Announcing Our 2023 History Catalog

Letter from the Editors:

We are pleased to present the 2023 history catalog from Columbia University Press. We have a slate of new books that examine the life and legacy of globally important intellectual figures, U.S. intrigue in the Cold War, the history of capitalism, and more.

In global history, new titles examine the intellectual foundations of debate, dissent, and change. Perry Link and Wu Dazhi’s forthcoming book I Have No Enemies focuses on the courageous life and work of Chinese dissident and Nobel Peace Prize winner Liu Xiaobo and his contemporaries in the late twentieth century. Mike Chinoy’s oral history of American journalists in China from Mao to the present, Assignment China, looks at the challenges and rewards of covering China from the outside over many tumultuous decades. Frances Hartog’s Chronos, newly translated from the French, explores how our understanding of time has evolved from Ancient Greece to the Enlightenment and beyond. And in To Raise a Fallen People, Rahul Sagar collects important pre-independence texts on international politics from top Indian intellectuals to demonstrate how interested the Indian people were in their place in the world even before they became a modern nation.

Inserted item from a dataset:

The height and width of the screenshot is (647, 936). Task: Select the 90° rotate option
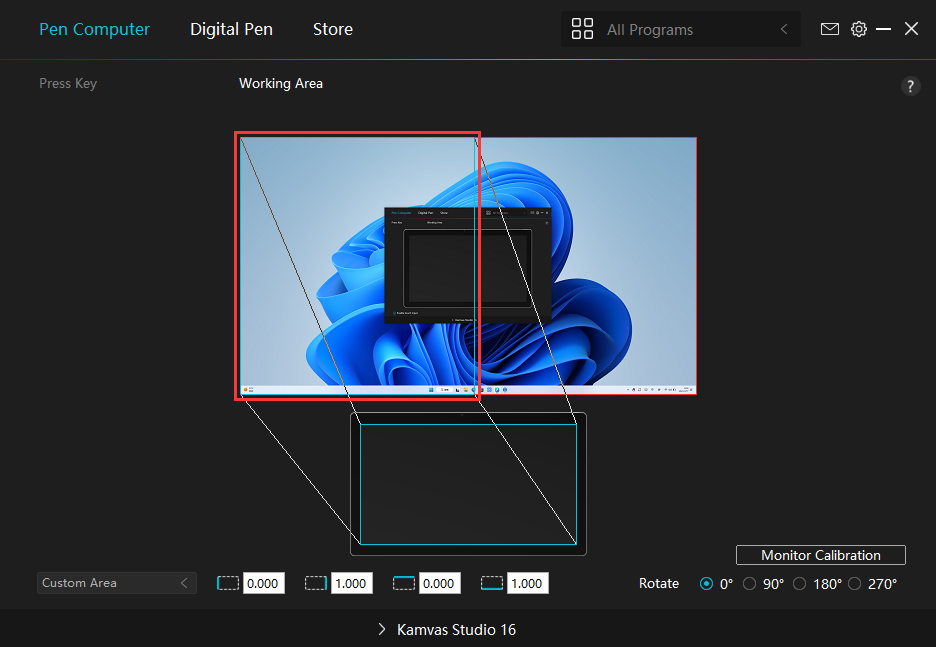(x=750, y=584)
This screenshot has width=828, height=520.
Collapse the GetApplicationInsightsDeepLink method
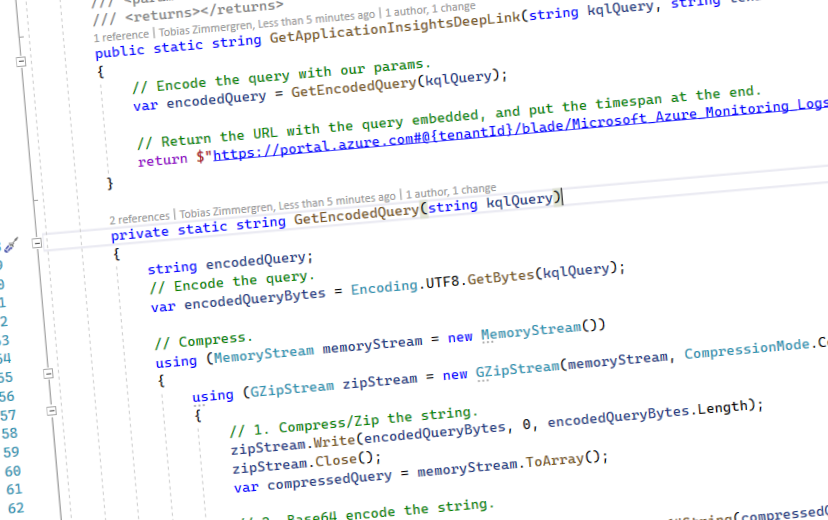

We have several new titles in American history, all of which illuminate areas of contemporary concern, from the treatment of mental illness to the politics of firearms. In Neither Confirm nor Deny, M. Todd Bennett explores the effects of the Glomar mission—in which the CIA tried to lift a sunken Soviet submarine from the bottom of the Pacific—on government transparency during the Cold War. In Vote Gun, Patrick Charles traces the rise of contemporary gun politics from the turn of the century until 1980, and how gun politics transformed from local movements into a national movement devoted to Second Amendment absolutism. American Stamp looks at stamps as material culture, a venue for debates about American identity, citizenship, and consumerism. In The First Resort, the historian of medicine Matt Smith looks at the rise and fall of the social psychiatry movement, which sought to treat certain mental illnesses, such as depression, by introducing programs like universal basic income. Last, in The Rise of Corporate Feminism, Alison Elias tracks the entry of women into the workforce in the postwar era amid competing visions of corporate feminism.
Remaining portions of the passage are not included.